‘Tis the season for charitable giving, and everyone, it seems, has a request: your kid’s school wants winter coats for its annual coat drive. Your mom asks you to donate to the Cockatiel Rehabilitation Society in honor of your beloved Aunt Carol (who has volunteered there for 20 years). GiveDirectly wants you to donate so they can give more cash to very poor people. Which cause should you prioritize?

One possible, and familiar, answer is: whichever moves you most. For example, John Hanc, writing recently in the New York Timesadvised readers to “follow your passion, all the way to the next emergency.” The problem with this approach is not only that it overlooks bad situations that aren’t emergencies; it also treats charitable giving like personal consumption: you pick the cause about which you are passionate, just like you pick a bottle of wine or new sweater. It fails to recognize the moral value of charitable giving, which involves responding to needs that other people have or injustices that they face.

A second answer is that you should choose GiveDirectly, because it best addresses the most severe problem with the fewest negative effects. This is a better answer than the first in that it is responsive to what charitable giving is, but it also feels incomplete, because it doesn’t acknowledge or explain the pull of the other two causes.

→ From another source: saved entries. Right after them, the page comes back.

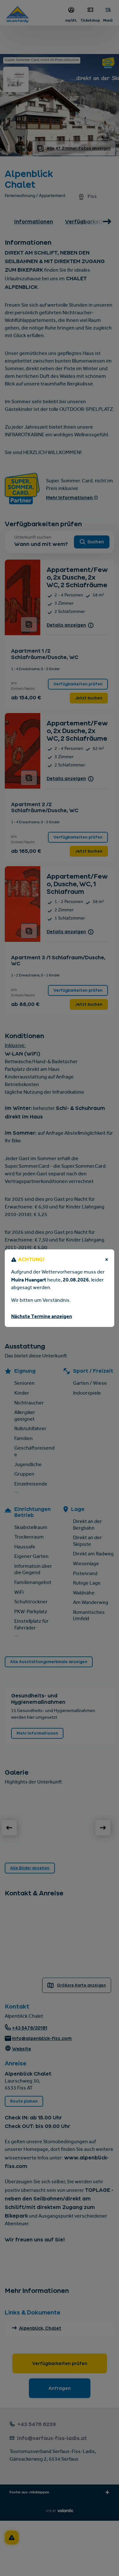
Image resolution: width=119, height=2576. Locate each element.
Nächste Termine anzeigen (41, 1317)
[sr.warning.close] (106, 1260)
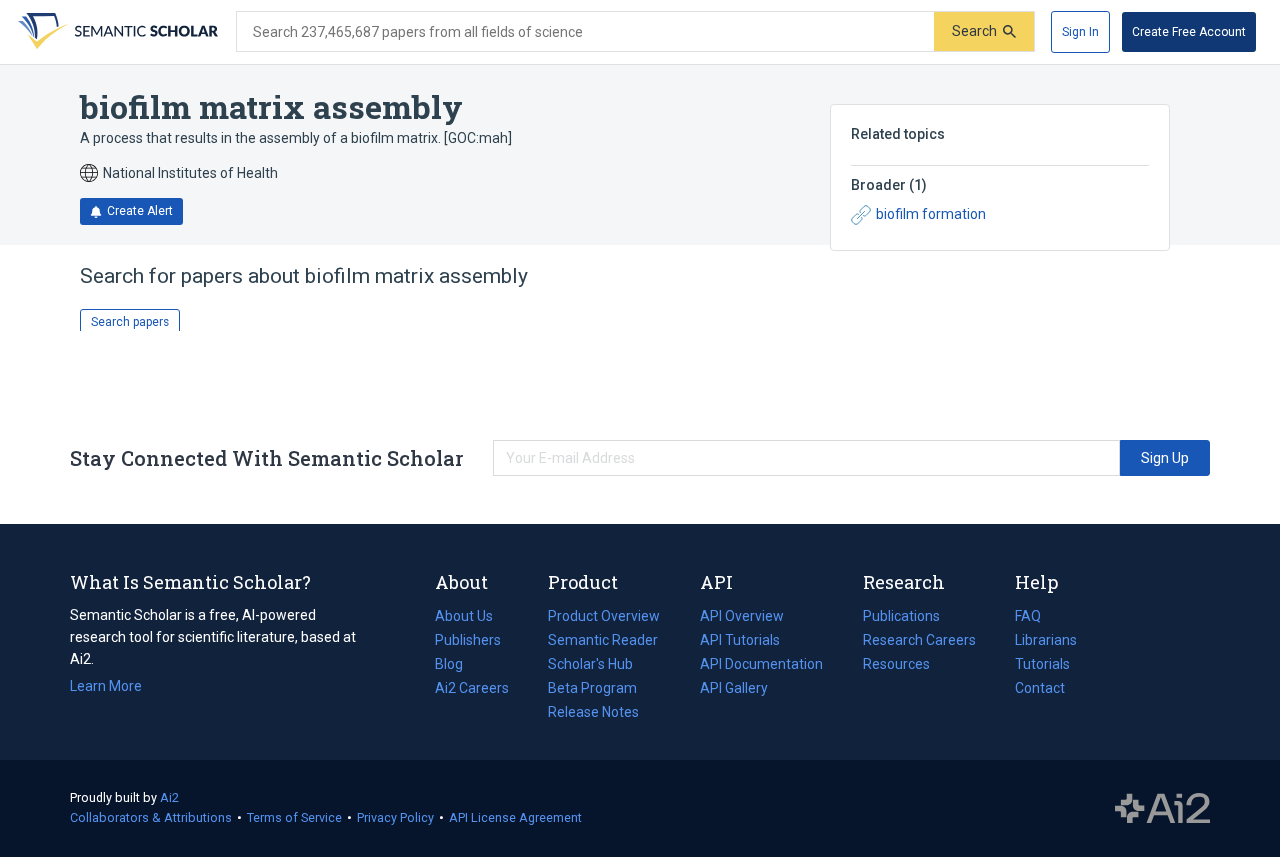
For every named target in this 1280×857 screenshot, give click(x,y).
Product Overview (604, 616)
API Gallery (734, 688)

A third answer— my favorite—is: don’t choose. I don’t mean give something to each cause (which is itself a kind of choice). Rather, I mean: don’t group these causes together as generic “charities” and make tradeoffs among them within your charity budget. Instead, consider how donating to each of these causes functions: whom does it benefit, and how? What values does it enact or promote? What relationships or connections does it strengthen? This line of thinking reveals that different types of charity are frequently more similar to other activities than they are to each other, and so ought to be traded off against those other activities instead.

Consider the coat drive and other forms of charitable giving that involve in-kind, local donations of items that you already had on hand, or short-term volunteering opportunities. These activities feel great, build community, and make someone else’s life a little better. They impose few if any financial costs on the donor. So while you might need to decide where to donate that extra coat, or where to volunteer locally, there is little justification for donating less money because you do these other activities.

What about donating to honor Aunt Carol versus donating to GiveDirectly? While they both involve contributing money, donating to honor Aunt Carol is more like buying her a gift or taking her out to dinner than it is like alleviating severe poverty. It therefore makes more sense, when doing one’s mental accounting, to take the cockatiel rescue donation out of one’s “gifts to friends and family” budget than a generic charity budget. (Even though a main purpose of the donation is to honor Aunt Carol, the donation still has other effects—on cockatiels— and so the donor still has a responsibility to do due diligence on the recipient organization, to ensure that it doesn’t cause harm.)

Correspondingly, I think of my own donations to GiveDirectly as coming out of my budget for effectively addressing serious suffering and injustice. While it can be tempting to “double dip,” and categorize donations that are motivated by personal relationships as also addressing serious suffering and injustice, I try to avoid doing this unless the recipient organization really is one that I would pick if addressing serious suffering and injustice were my only criterion.

When it comes to donating, there is no way to avoid difficult choices and tradeoffs. But making tradeoffs based on the purpose and function of donations, rather than whether they fit into a generic category of “charity,” is a good place to start.

Jennifer Rubenstein is a GiveDirectly donor.